The list features American author Anne Tyler’s A Spool Of Blue Thread, Jamaican author Marlon James’s A Brief History Of Seven Killings, British author Sunjeev Sahota’s The Year Of The Runaways, Nigerian author Chigozie Obioma’s debut novel, The Fishermen, American author Hanya Yanagihara’s A Little Life, and British author Tom McCarthy’s Satin Island.
This is the second year that the prize has been open to writers of any nationality, writing in English and published in the United Kingdom. Until 2014, the Man Booker Prize was open to authors only from the UK and Commonwealth nations, Republic of Ireland and Zimbabwe. Many feel this has broadened the horizon much more for English writers around the world. It is in fact a testimony to the same that only two British writers have made the cut this time. The chairman of the judges, Michael Wood, said, “We are delighted by the diversity of the list but it is an accident. We were not looking for diversity.”
Each of the shortlisted authors will receive £2,500 ($3,848), while the Man Booker winner will get an additional £50,000 ($76,955), all of which will be announced on 13 October.
Let’s take a look briefly at the shortlisted novels, which represent themes majorly distanced from humour and laughter.
Hanya Yanagihara (US) for A Little Life: Yanagihara has been tipped as the favourite among the bookies. Her first novel, The People In The Trees, based on the real-life case of virologist Daniel Carleton Gajdusek, was praised as one of the best novels of 2013.
A Little Life follows the lives of four friends talking about the limits of friendship and revolves around the depths of pain and shame that a human can endure about the unending legacy of abuse. Keeping in tune with its dark theme, this book is probably the grimmest of the listed novels asking questions about humanism, euthanasia, psychiatry, child abuse and many other gloomy quarters of life.
Marlon James (Jamaica) for A Brief History Of Seven Killings: James is Jamaica’s first representative to the Man Booker Prize.
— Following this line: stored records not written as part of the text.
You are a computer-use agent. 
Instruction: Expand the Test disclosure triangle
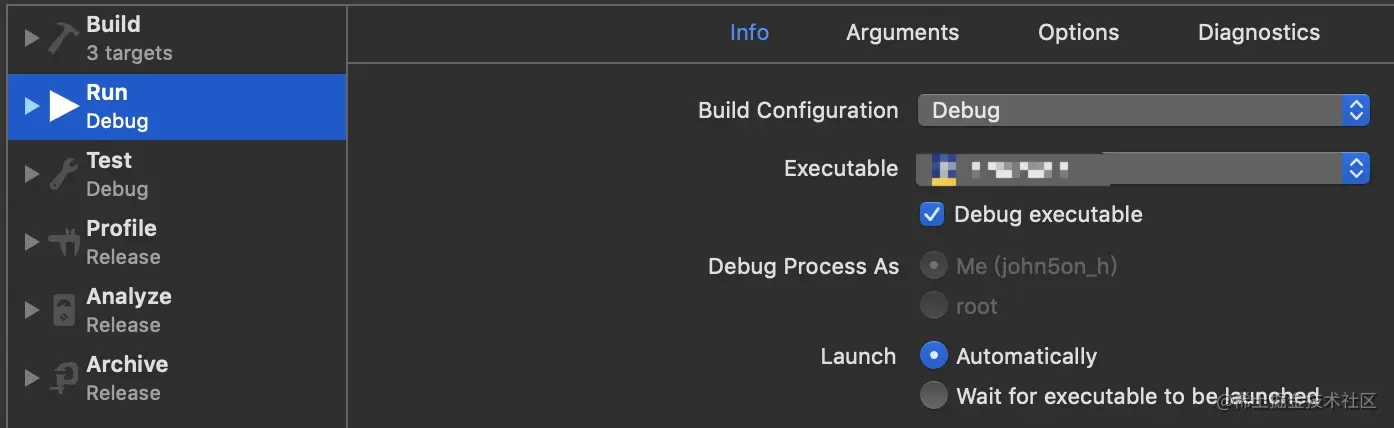[x=31, y=174]
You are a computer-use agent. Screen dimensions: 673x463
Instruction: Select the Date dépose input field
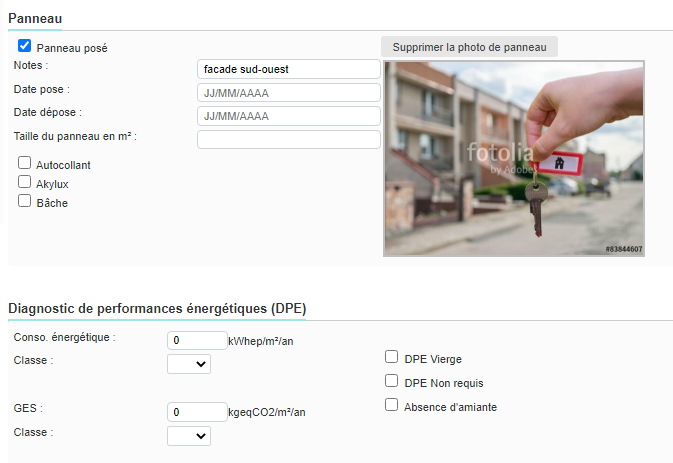(x=289, y=116)
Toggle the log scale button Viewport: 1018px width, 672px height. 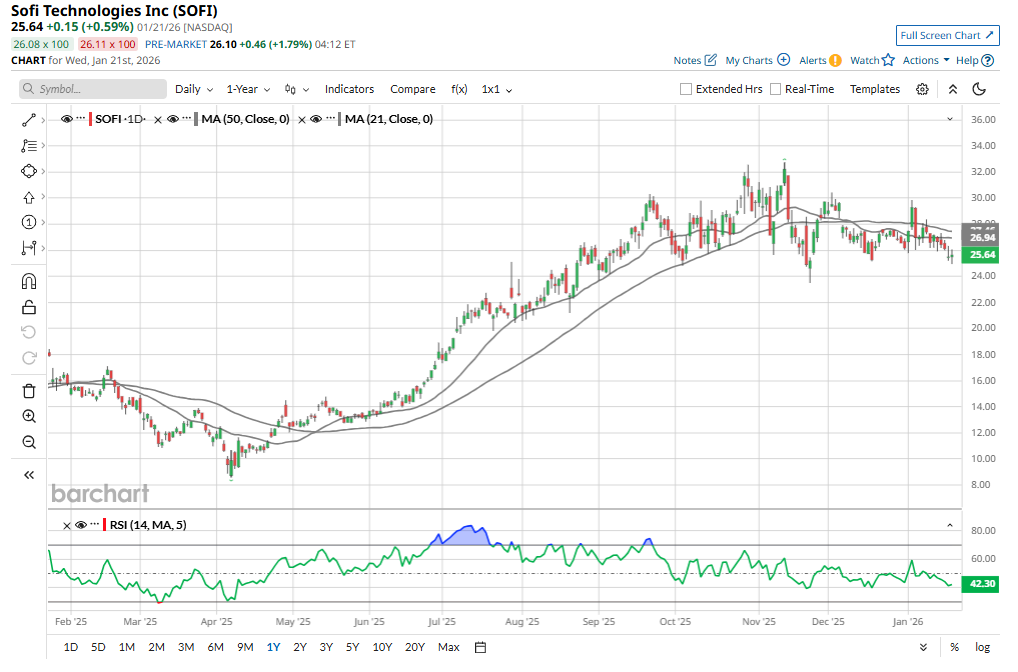(x=983, y=647)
His book has appeared in almost all leading books of the year lists, with most describing it as a theatrical pot-boiler, good enough to be turned into a Hollywood script.
The book narrates the attempted assassination of Bob Marley in the late 1970s, events that unfold over three decades after the incident through the lives of drug barons, MPs, beauty queens, journalists and even the CIA.
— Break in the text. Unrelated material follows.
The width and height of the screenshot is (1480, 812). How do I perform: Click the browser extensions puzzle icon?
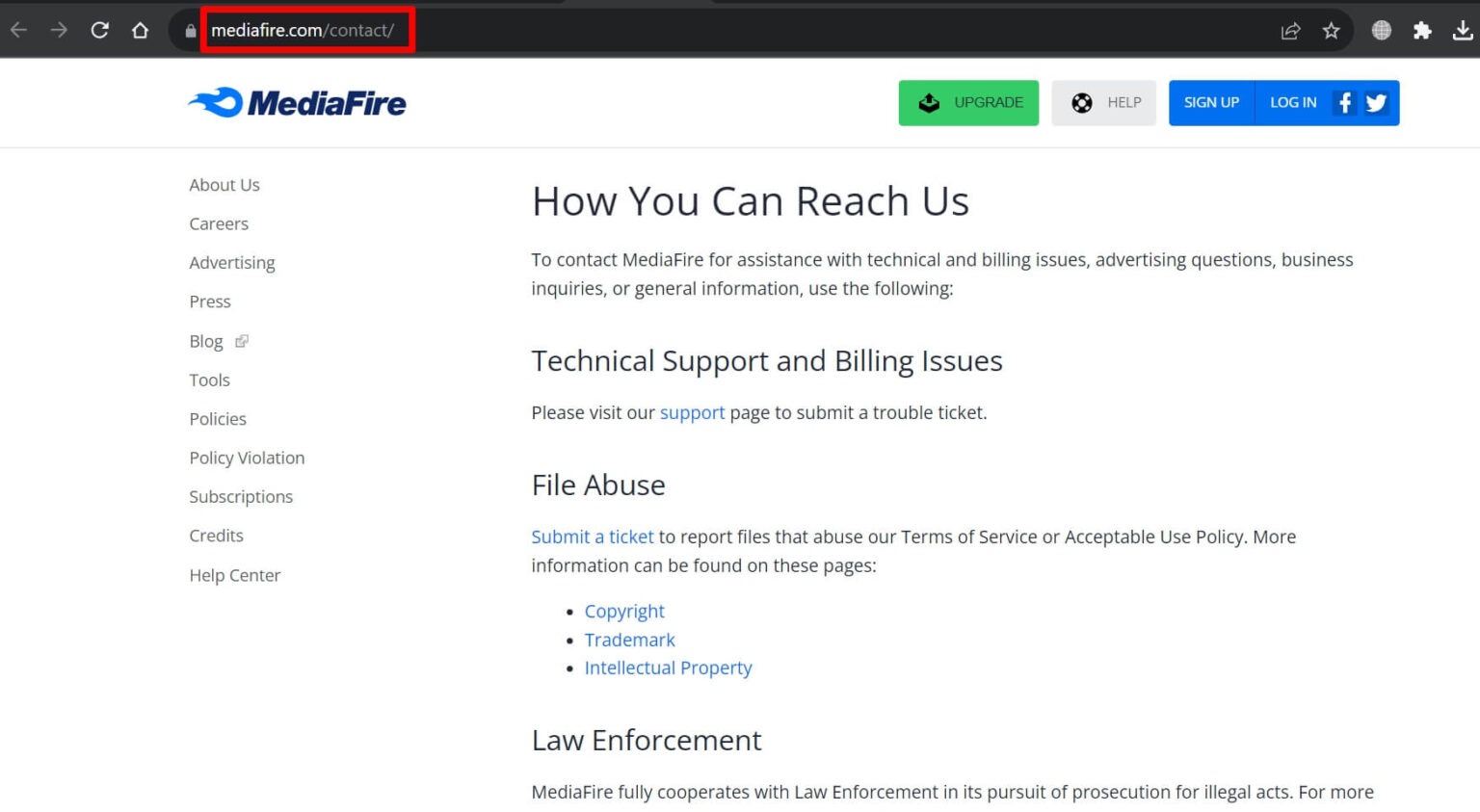click(1422, 30)
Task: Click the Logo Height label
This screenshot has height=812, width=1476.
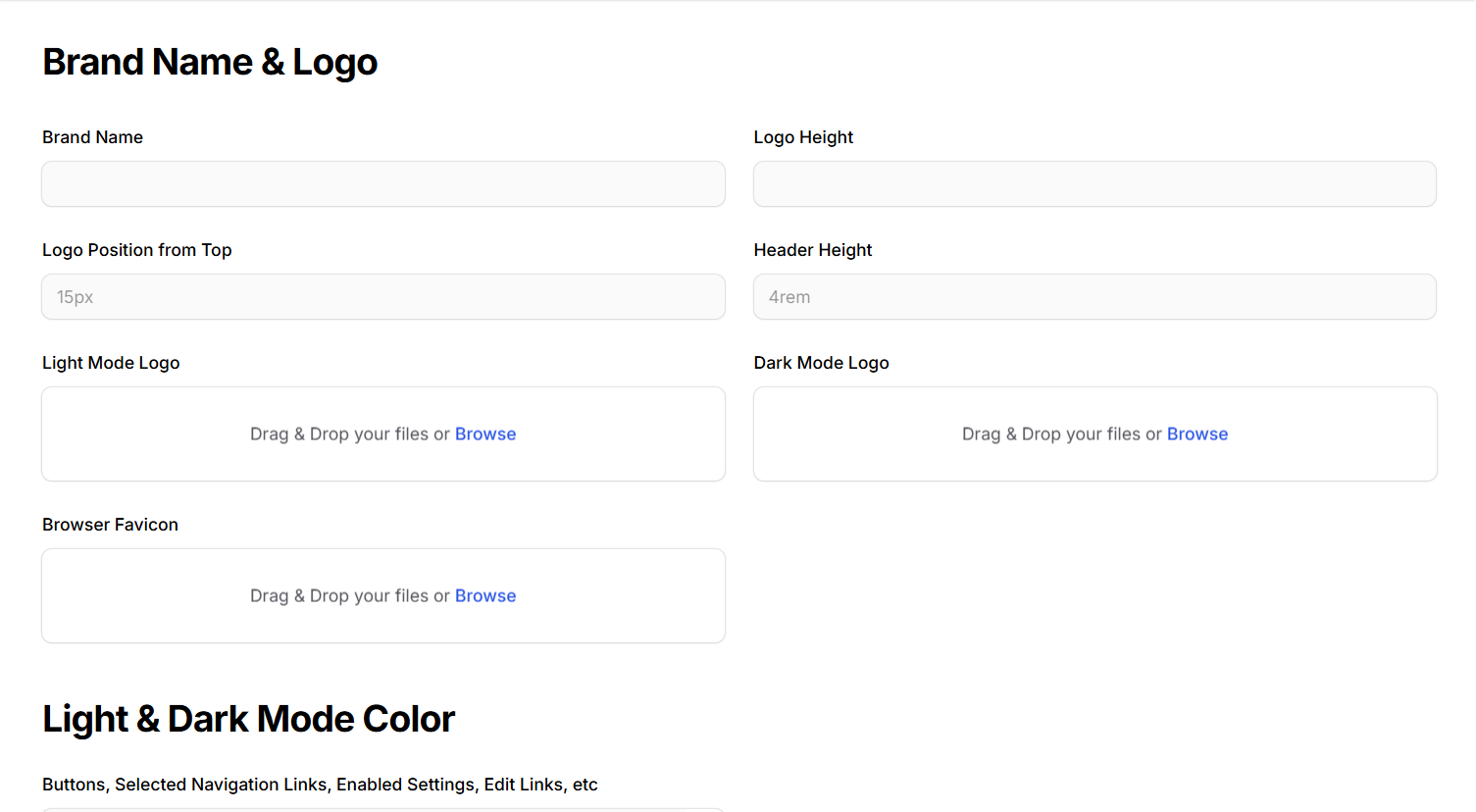Action: pos(803,137)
Tom McCarthy (UK) for Satin Island: Tom McCarthy has come a long way from his debut novel, Remainder (written in 2001) being rejected by mainstream UK publishers, to making the cut for the short list of this coveted title. In fact he is the only writer on the list to feature on the short list of the Man Booker Prize for the second time this year after 2010 when his novel C was nominated.
Set in contemporary London, McCarthy’s Satin Island tells the story of a corporate anthropologist who works for an elite consultancy. He embarks on a data-gathering project to help “decode and manipulate the world around them”.
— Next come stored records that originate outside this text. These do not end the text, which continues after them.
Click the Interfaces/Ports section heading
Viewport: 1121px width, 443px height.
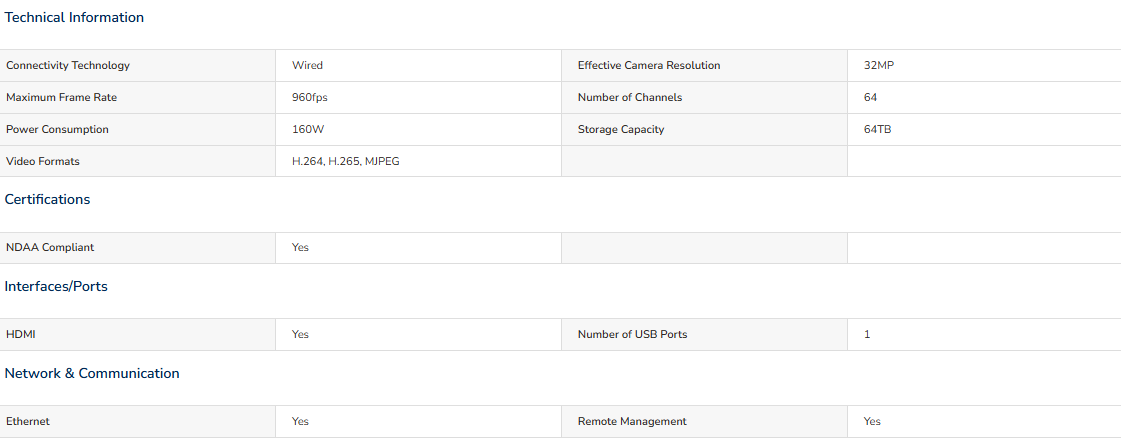click(56, 287)
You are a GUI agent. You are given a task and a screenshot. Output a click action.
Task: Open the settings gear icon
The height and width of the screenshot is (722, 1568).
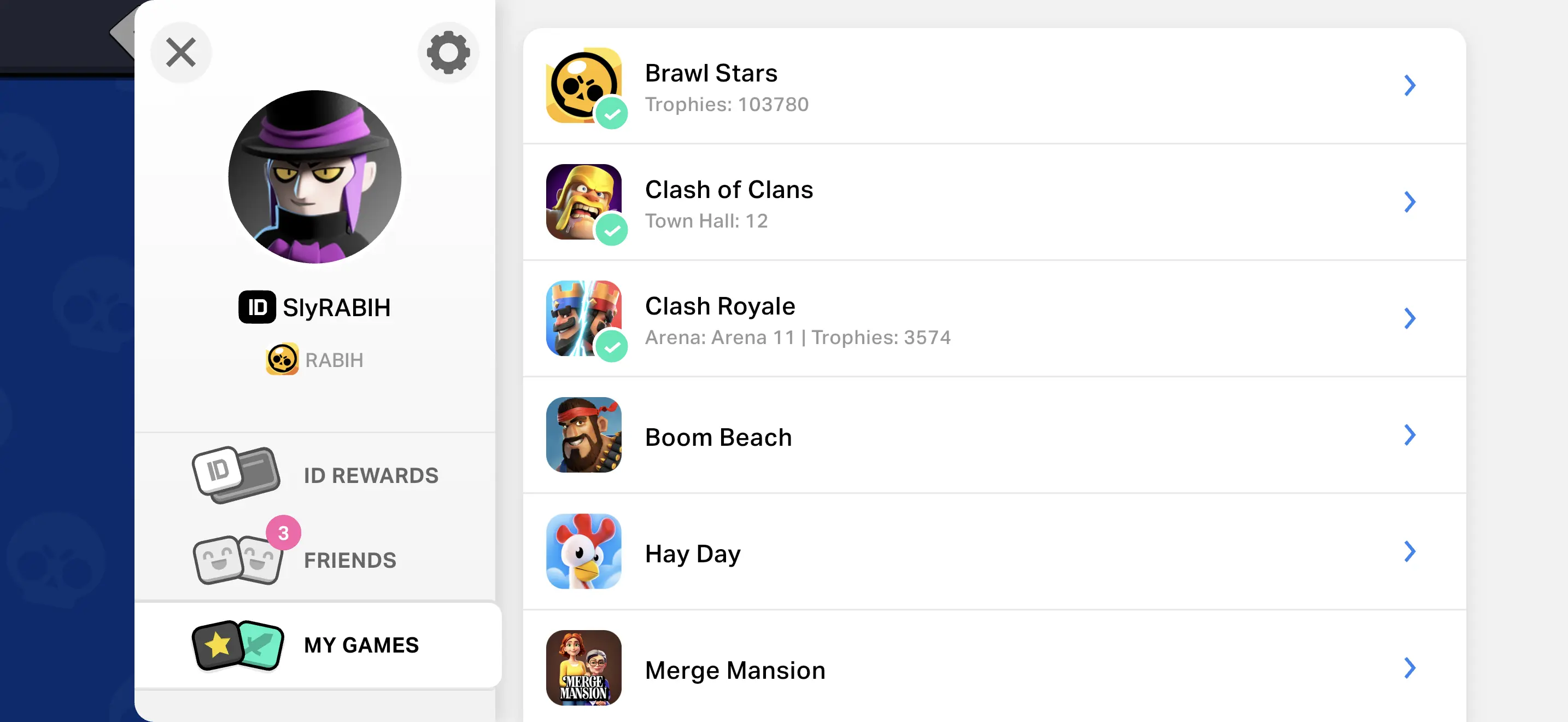(448, 53)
Chigozie Obioma (Nigeria) for The Fishermen: For Obioma, the shortlist itself is a stellar achievement at the young age of 28, that too for his first novel. Although his short stories have appeared in the Virginia Quarterly Review and New Madrid, this is the author’s first full-fledged novel. The Fishermen tells the story of a Nigerian family falling apart after a local man predicts one of four brothers will kill another.
Sunjeev Sahota (UK) for The Year Of The Runaways: A British author of Indian descent, Sahota’s debut, Ours Are The Streets won him a place on the 2013 Granta Best of Young British Novelists list. The Year Of The Runaways is his second novel, and centres around the lives of three Indian men and a woman, all migrants from India. The novel sheds light on immigration through the lives of the characters before and after they came to Britain.
Anne Tyler (US) for A Spool Of Blue Thread: Tyler is a veteran in the game. A Pulitzer prize awardee for Breathing Lessons (1988), her novel The Accidental Tourist (1985) was adapted into a film starring William Hurt, Kathleen Turner, and Geena Davis.
A Spool Of Blue Thread was also nominated for this year’s Baileys Women’s Prize for Fiction. It tells the story of three generations of the Whitshank family exploring the resentment that develops and festers between siblings, spouses, and in parent-child connections — as well as their affectionate bonds.
The writers this year are a diverse mix of not just nationalities and descents but also reflect a growing trend where good quality writing supersedes age, experience and number of awards. While Obioma, the youngest writer on the list is 28, the oldest writer, at 73, is Tyler who is nominated for her 20th novel.